Authors: Bless, Elizabeth P  Yang, Jane  Acharya, Kalpana D  Nettles, Sabin A  Vassoler, Fair M  Byrnes, Elizabeth M  Tetel, Marc J 
Citation: Bless EP, etal., eNeuro. 2016 Sep 22;3(4). pii: eN-NWR-0027-16. doi: 10.1523/ENEURO.0027-16.2016. eCollection 2016 Jul-Aug.
RGD ID: 126928135
Pubmed: (View Article at PubMed) PMID:27679811
DOI: Full-text: DOI:10.1523/ENEURO.0027-16.2016

Estrogens and leptins act in the hypothalamus to maintain reproduction and energy homeostasis. Neurogenesis in the adult mammalian hypothalamus has been implicated in the regulation of energy homeostasis. Recently, high-fat diet (HFD) and estradiol (E2) have been shown to alter cell proliferation and the number of newborn leptin-responsive neurons in the hypothalamus of adult female mice.

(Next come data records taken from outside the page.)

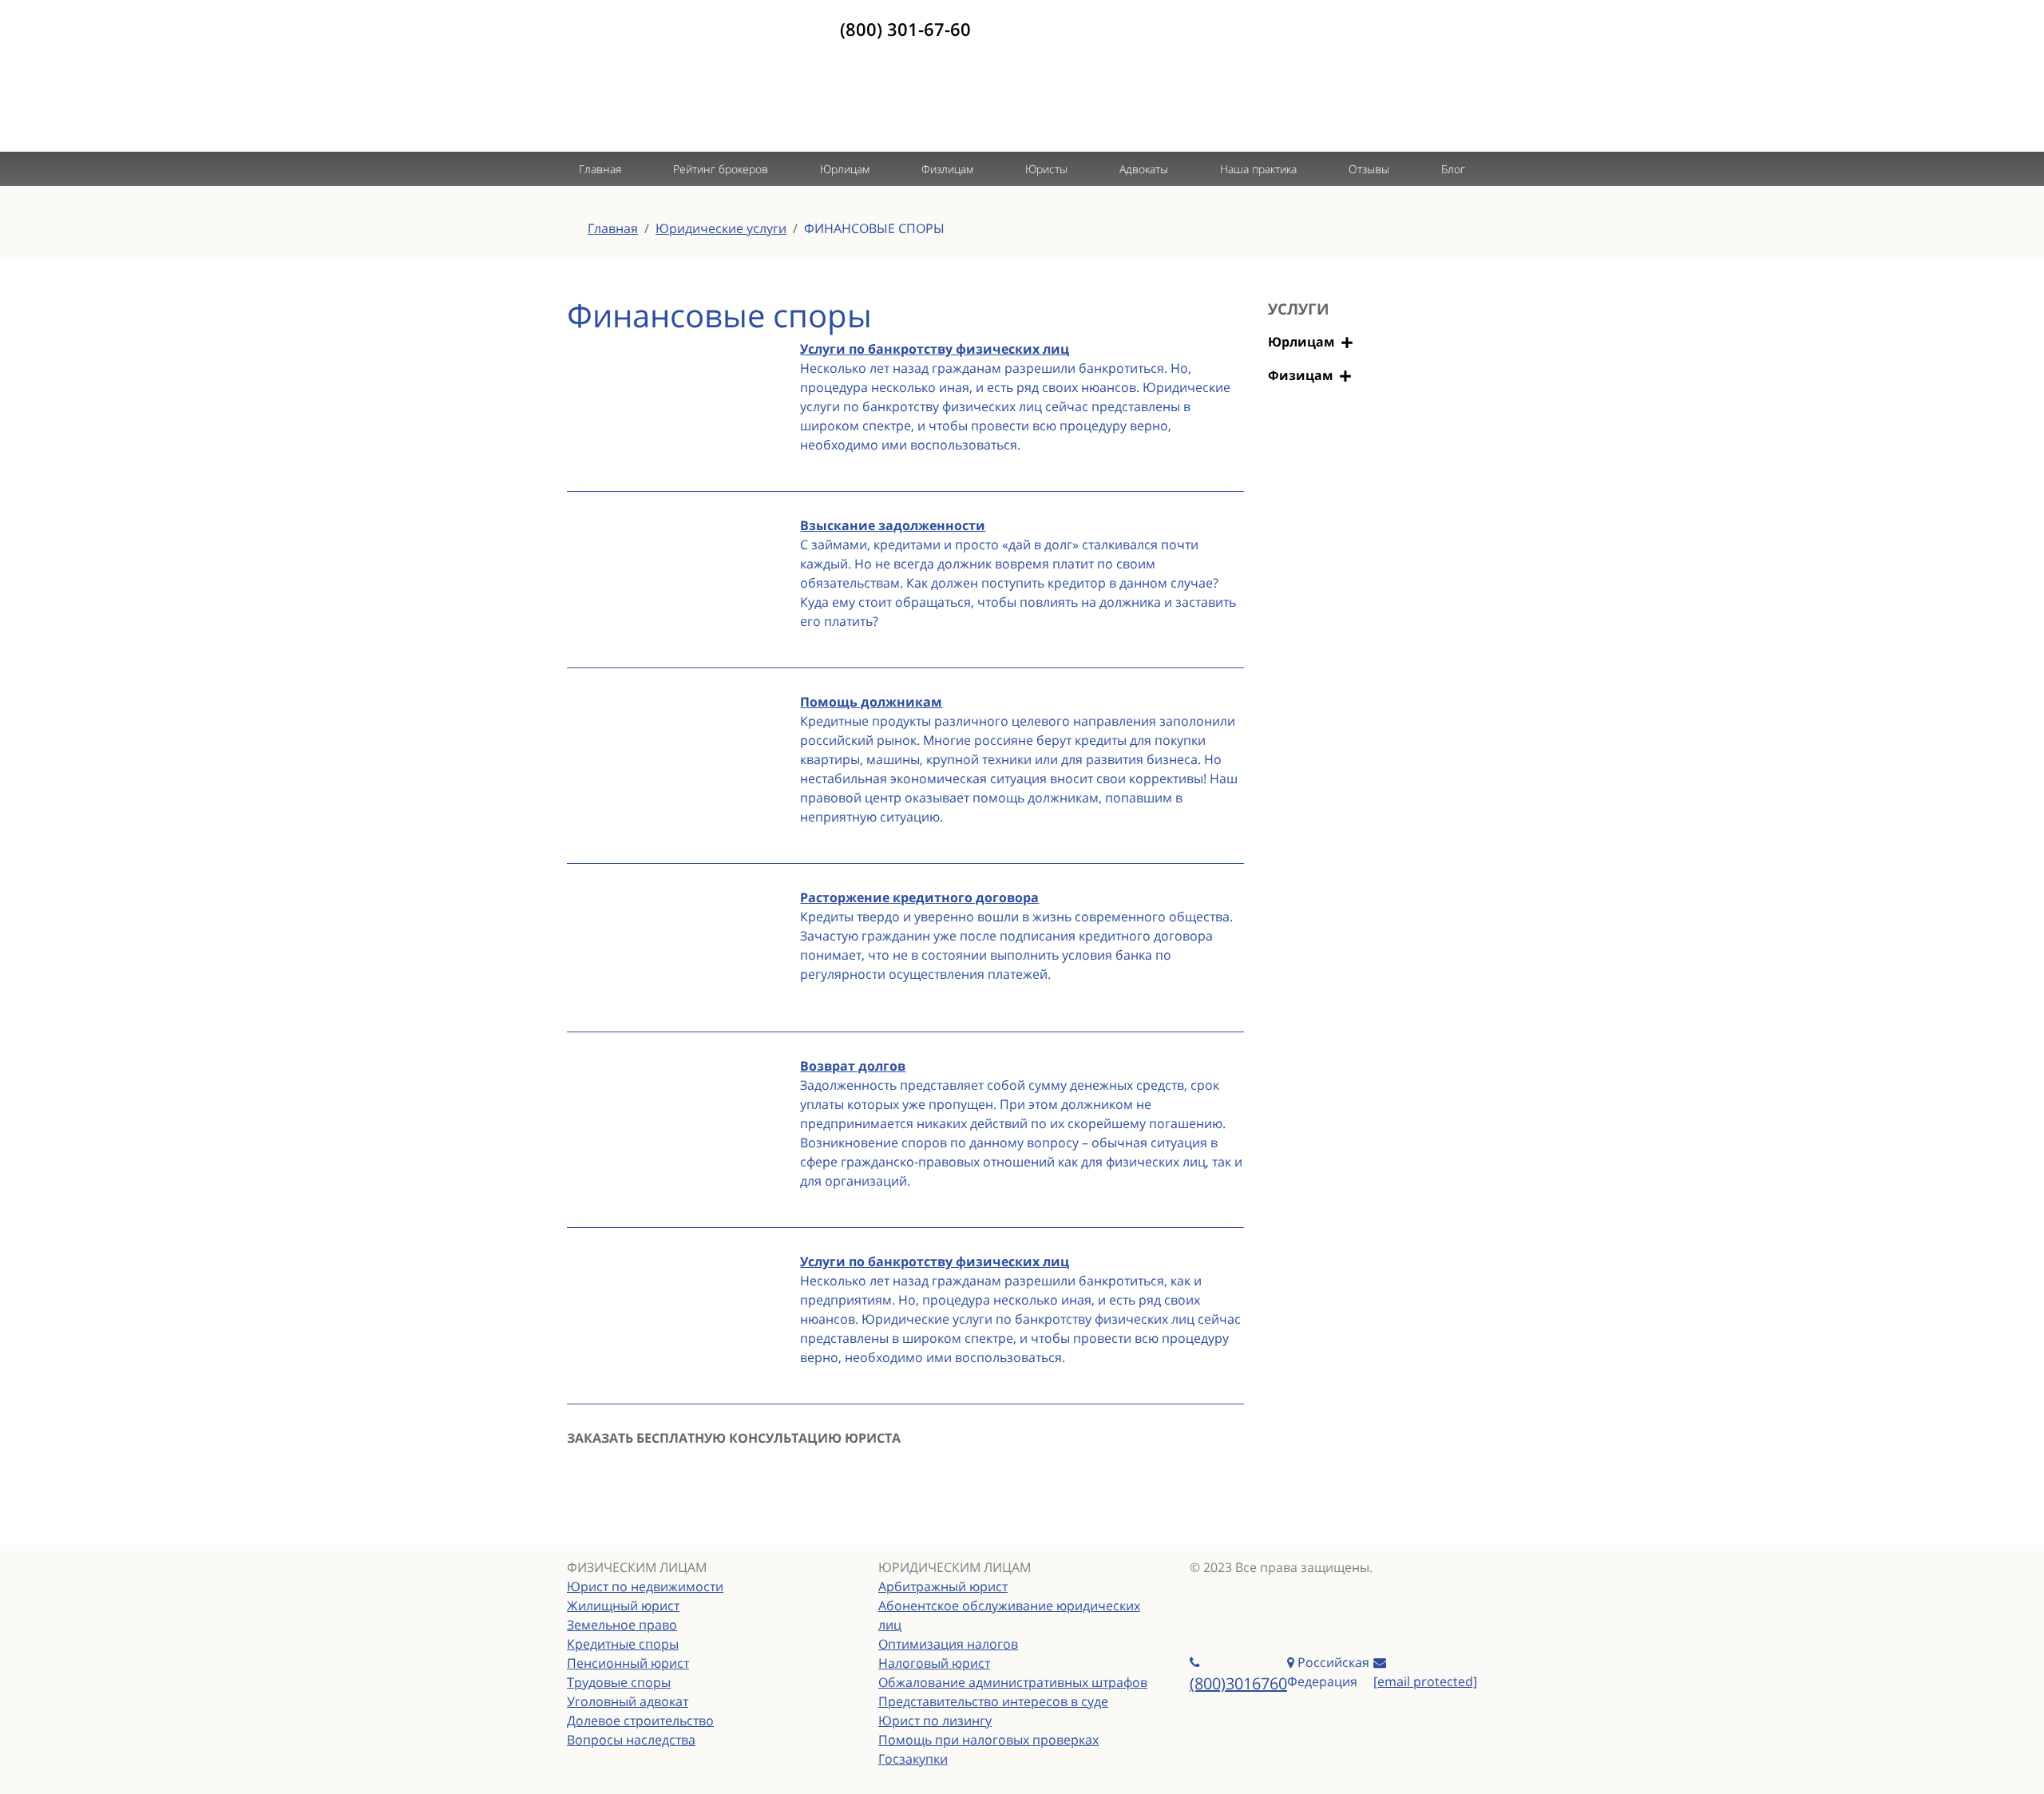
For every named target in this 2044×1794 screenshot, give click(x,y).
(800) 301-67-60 (905, 29)
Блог (1453, 168)
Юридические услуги (721, 228)
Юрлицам (844, 168)
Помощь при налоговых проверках (988, 1739)
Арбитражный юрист (943, 1586)
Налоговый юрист (934, 1663)
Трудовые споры (619, 1682)
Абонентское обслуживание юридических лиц (1009, 1615)
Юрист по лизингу (935, 1720)
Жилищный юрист (623, 1605)
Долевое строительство (640, 1720)
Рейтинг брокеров (720, 168)
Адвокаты (1143, 168)
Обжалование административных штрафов (1012, 1682)
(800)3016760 (1238, 1683)
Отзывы (1369, 168)
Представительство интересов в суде (993, 1701)
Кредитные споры (623, 1644)
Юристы (1046, 168)
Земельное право (622, 1625)
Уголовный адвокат (627, 1701)
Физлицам (947, 168)
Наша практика (1258, 168)
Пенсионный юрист (628, 1663)
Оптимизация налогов (948, 1644)
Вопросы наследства (631, 1739)
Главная (600, 168)
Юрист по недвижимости (645, 1586)
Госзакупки (913, 1759)
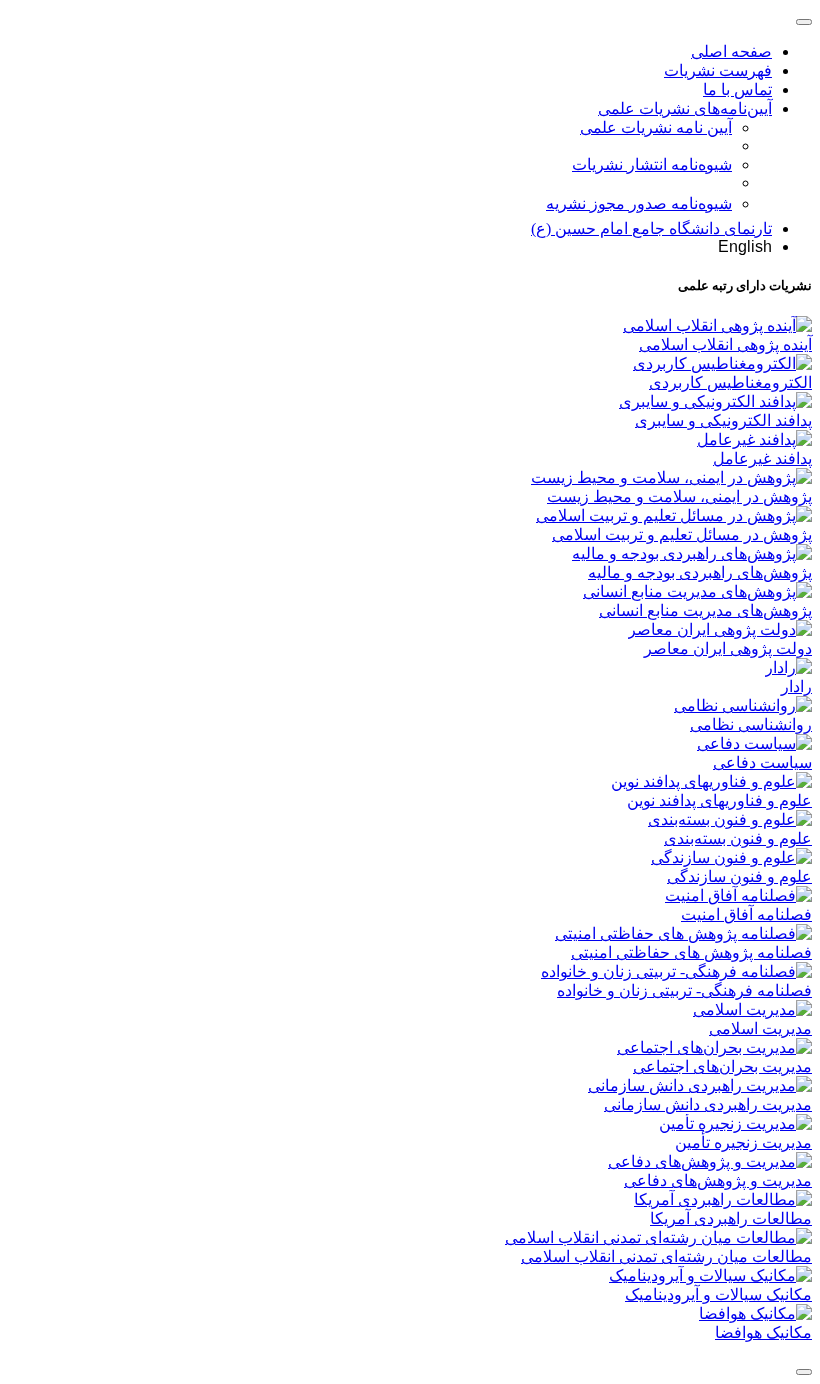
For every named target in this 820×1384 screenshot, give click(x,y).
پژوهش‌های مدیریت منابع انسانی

The current study tested the hypothesis that new cells expressing estrogen receptor α (ERα) are generated in the arcuate nucleus (ARC) and the ventromedial nucleus of the hypothalamus (VMH) of the adult female mouse, hypothalamic regions that are critical in energy homeostasis. Adult mice were ovariectomized and implanted with capsules containing E2 or oil. Within each hormone group, mice were fed an HFD or standard chow for 6 weeks and treated with BrdU to label new cells. Newborn cells that respond to estrogens were identified in the ARC and VMH, of which a subpopulation was leptin sensitive, indicating that the subpopulation consists of neurons. Moreover, there was an interaction between diet and hormone with an effect on the number of these newborn ERα-expressing neurons that respond to leptin. Regardless of hormone treatment, HFD increased the number of ERα-expressing cells in the ARC and VMH. E2 decreased hypothalamic fibroblast growth factor 10 (Fgf10) gene expression in HFD mice, suggesting a role for Fgf10 in E2 effects on neurogenesis. These findings of newly created estrogen-responsive neurons in the adult brain provide a novel mechanism by which estrogens can act in the hypothalamus to regulate energy homeostasis in females.

Annotation

Disease Annotations    

Objects Annotated

Genes (Rattus norvegicus)
Fgf10  (fibroblast growth factor 10)

Genes (Mus musculus)
Fgf10  (fibroblast growth factor 10)

Genes (Homo sapiens)
FGF10  (fibroblast growth factor 10)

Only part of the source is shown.